[Data to process — start]
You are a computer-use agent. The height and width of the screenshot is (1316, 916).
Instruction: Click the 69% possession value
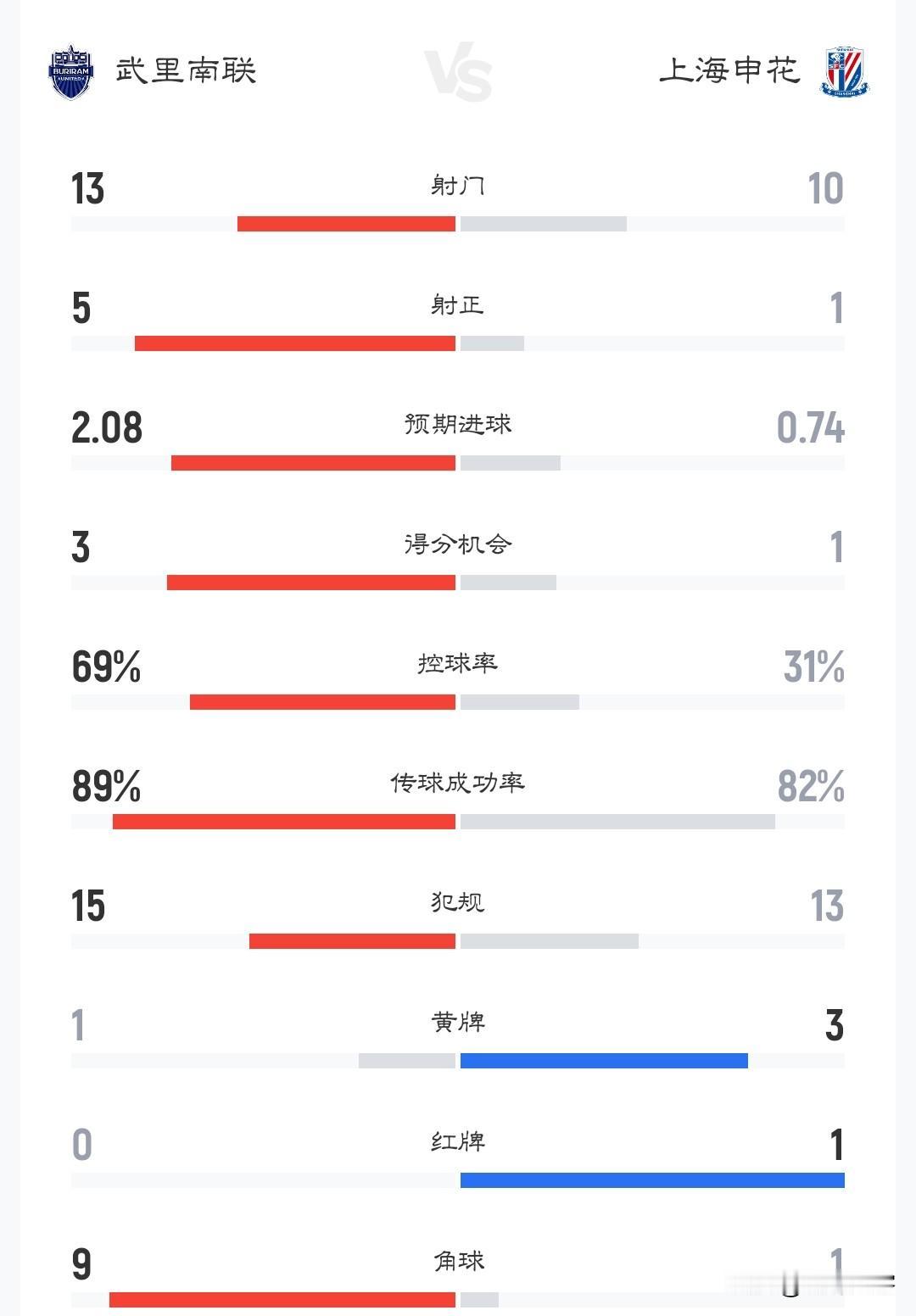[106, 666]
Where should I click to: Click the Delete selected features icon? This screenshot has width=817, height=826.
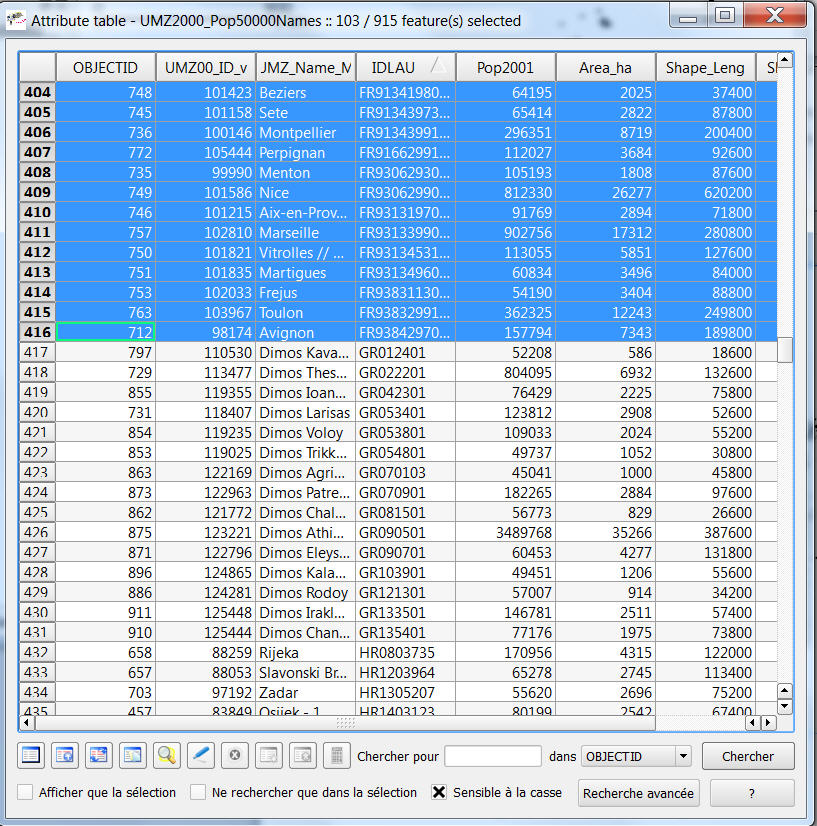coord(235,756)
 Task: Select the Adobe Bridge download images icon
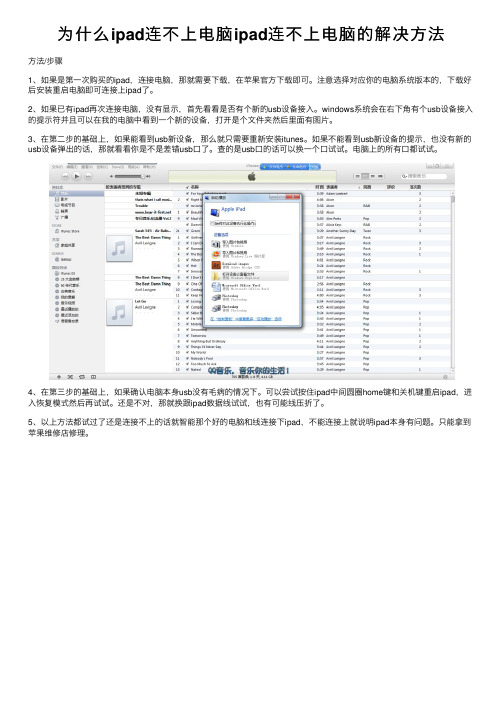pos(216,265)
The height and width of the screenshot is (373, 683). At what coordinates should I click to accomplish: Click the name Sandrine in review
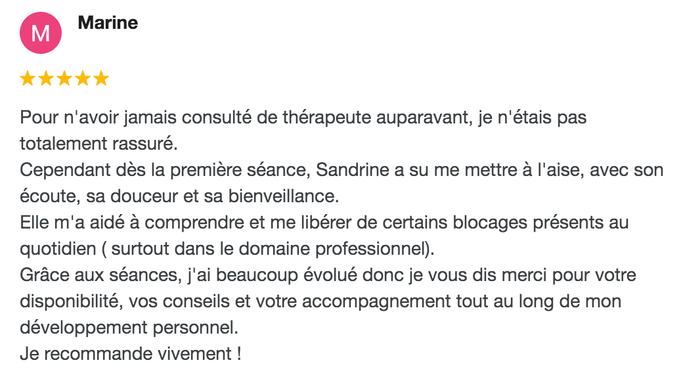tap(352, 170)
[Data to process — finish]
= Task prompt =
Repeat the listing in full and exactly. Do not include any images.

= Result for this exercise =
You are a computer-use agent. The height and width of the screenshot is (1316, 916).
Instruction: Click the 69% possession value
[106, 666]
Where should I click to: Click the Delete selected features icon? This screenshot has width=817, height=826.
coord(235,756)
 Task: Select the Adobe Bridge download images icon
pos(216,265)
The height and width of the screenshot is (373, 683). At what coordinates should I click to accomplish: Click the name Sandrine in review
tap(352, 170)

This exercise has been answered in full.